## [Task brief]
For each line below that contains the string "will", copy that line.

[Saved data entries]
--- START ---

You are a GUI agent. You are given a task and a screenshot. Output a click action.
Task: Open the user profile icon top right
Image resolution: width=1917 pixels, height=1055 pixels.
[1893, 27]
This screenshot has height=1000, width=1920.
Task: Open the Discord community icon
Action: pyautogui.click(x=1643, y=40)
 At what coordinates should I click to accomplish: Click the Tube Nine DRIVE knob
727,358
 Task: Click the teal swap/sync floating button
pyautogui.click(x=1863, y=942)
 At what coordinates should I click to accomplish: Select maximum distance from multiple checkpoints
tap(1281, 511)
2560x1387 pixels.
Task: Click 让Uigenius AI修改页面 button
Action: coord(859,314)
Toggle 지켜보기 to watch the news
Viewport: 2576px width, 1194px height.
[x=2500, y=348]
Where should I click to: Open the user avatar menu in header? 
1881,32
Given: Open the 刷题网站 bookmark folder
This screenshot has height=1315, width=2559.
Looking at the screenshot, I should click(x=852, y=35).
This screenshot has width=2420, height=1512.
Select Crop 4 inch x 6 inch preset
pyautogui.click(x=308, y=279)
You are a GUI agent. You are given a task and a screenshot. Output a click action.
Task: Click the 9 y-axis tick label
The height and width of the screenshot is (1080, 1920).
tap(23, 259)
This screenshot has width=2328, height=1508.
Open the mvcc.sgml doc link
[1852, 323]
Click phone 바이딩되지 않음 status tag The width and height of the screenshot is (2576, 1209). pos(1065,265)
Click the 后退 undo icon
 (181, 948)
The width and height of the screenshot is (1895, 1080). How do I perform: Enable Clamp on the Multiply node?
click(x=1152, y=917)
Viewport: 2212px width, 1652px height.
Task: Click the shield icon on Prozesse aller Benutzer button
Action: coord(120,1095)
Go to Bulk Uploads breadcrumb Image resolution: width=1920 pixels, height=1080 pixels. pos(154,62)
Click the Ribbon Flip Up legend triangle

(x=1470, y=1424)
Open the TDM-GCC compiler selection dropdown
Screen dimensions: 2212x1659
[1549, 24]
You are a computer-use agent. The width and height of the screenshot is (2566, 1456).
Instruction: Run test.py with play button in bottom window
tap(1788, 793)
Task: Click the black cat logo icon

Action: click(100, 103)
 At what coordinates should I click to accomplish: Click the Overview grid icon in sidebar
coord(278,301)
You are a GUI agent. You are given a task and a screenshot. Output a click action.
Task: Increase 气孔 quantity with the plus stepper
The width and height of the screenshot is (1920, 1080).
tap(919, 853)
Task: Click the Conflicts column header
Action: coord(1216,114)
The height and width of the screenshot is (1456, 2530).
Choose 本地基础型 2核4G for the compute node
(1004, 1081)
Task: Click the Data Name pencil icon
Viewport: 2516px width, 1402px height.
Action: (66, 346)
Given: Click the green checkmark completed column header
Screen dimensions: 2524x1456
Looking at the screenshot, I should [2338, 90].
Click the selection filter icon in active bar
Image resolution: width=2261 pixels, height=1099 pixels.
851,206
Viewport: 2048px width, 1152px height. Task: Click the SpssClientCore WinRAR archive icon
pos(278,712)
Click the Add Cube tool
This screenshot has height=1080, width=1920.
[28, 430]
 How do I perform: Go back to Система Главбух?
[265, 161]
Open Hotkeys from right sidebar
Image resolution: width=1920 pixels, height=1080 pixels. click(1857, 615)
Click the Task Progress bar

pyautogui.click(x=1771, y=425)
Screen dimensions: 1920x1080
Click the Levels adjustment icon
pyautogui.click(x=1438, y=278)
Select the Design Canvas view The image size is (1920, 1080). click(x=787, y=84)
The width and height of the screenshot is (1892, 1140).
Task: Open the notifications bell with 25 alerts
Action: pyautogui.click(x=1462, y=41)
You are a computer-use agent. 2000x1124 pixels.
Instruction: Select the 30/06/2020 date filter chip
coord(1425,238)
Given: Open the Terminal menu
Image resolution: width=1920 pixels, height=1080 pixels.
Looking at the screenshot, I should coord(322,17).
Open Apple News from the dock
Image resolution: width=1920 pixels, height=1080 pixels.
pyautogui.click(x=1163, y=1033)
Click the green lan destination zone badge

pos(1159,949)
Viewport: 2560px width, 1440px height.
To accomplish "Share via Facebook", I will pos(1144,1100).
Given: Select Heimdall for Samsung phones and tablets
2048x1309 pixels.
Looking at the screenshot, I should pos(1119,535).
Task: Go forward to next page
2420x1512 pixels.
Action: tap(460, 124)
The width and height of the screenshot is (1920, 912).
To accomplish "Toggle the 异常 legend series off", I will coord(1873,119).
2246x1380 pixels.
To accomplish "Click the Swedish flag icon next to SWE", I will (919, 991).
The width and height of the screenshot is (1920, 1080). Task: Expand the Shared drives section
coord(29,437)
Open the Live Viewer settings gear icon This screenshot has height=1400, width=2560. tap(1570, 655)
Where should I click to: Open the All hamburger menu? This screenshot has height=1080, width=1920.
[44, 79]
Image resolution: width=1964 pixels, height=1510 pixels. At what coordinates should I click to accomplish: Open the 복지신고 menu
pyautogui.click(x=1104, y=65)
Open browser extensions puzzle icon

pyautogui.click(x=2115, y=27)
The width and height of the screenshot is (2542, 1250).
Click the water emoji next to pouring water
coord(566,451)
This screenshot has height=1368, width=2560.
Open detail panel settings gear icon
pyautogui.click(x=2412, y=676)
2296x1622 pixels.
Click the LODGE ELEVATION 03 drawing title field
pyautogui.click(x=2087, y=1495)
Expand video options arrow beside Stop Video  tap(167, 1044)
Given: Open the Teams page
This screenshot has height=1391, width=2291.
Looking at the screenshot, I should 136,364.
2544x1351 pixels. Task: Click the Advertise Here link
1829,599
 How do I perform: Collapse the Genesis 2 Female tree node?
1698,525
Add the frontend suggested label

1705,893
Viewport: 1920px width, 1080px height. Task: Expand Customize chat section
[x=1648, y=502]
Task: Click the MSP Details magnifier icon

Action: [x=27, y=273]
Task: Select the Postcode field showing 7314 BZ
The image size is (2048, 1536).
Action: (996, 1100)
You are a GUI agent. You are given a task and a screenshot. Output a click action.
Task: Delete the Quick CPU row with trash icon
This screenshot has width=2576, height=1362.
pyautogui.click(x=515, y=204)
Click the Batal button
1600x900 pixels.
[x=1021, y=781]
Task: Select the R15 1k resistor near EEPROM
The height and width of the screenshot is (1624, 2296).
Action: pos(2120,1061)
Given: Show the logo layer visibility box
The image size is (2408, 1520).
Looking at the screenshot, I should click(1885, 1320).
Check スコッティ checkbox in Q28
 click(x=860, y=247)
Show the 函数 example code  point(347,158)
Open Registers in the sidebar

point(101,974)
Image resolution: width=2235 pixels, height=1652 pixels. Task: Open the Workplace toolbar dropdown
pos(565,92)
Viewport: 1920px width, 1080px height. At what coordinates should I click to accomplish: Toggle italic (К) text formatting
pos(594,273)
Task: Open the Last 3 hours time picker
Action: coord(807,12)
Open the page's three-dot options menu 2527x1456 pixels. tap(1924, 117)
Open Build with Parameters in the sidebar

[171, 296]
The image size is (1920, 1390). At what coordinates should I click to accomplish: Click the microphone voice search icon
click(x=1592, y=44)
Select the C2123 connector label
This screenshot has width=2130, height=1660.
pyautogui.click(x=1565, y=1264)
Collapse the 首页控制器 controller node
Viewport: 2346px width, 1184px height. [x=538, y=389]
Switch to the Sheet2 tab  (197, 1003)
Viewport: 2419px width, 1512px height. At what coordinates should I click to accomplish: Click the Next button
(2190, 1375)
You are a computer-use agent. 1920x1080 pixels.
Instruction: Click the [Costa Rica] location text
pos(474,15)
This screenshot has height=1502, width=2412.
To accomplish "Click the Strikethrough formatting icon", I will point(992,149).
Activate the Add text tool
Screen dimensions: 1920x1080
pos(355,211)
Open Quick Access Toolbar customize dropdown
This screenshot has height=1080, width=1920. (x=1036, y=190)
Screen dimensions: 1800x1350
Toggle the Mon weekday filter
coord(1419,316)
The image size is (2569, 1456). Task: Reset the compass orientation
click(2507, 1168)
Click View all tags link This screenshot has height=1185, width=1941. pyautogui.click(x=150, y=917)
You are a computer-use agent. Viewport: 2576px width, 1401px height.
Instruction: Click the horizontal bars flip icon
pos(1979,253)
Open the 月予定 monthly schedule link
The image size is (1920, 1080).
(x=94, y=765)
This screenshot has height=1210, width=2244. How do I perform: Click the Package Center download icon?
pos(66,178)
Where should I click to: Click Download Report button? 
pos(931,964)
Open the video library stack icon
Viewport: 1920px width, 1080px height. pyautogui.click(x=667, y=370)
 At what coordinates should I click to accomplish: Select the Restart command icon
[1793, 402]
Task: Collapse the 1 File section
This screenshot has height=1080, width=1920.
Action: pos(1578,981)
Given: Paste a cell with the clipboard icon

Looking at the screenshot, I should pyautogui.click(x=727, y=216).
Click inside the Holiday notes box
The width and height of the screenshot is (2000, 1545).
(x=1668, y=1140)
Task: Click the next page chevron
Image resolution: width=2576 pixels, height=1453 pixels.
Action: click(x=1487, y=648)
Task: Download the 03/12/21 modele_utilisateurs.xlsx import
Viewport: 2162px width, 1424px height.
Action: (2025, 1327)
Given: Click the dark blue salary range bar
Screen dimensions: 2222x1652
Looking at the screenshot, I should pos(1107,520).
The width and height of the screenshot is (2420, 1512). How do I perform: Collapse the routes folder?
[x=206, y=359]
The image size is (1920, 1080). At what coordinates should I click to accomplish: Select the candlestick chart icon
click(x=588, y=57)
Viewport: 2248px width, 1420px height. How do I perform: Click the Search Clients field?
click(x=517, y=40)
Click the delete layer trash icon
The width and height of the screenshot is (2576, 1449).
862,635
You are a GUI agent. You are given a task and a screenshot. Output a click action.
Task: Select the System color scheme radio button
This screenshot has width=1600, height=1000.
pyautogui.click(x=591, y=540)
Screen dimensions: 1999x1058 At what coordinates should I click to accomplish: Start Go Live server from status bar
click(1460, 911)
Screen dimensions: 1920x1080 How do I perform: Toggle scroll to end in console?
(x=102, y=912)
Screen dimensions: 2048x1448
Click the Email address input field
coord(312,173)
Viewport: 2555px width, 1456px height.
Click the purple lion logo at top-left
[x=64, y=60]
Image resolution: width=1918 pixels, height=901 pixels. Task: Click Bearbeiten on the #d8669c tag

--- END ---

## [Your solution]
To accomplish "Share via Facebook", I will pos(1144,1100).
To accomplish "Toggle the 异常 legend series off", I will coord(1873,119).
To accomplish "Click the Swedish flag icon next to SWE", I will (919, 991).
To accomplish "Click the Strikethrough formatting icon", I will point(992,149).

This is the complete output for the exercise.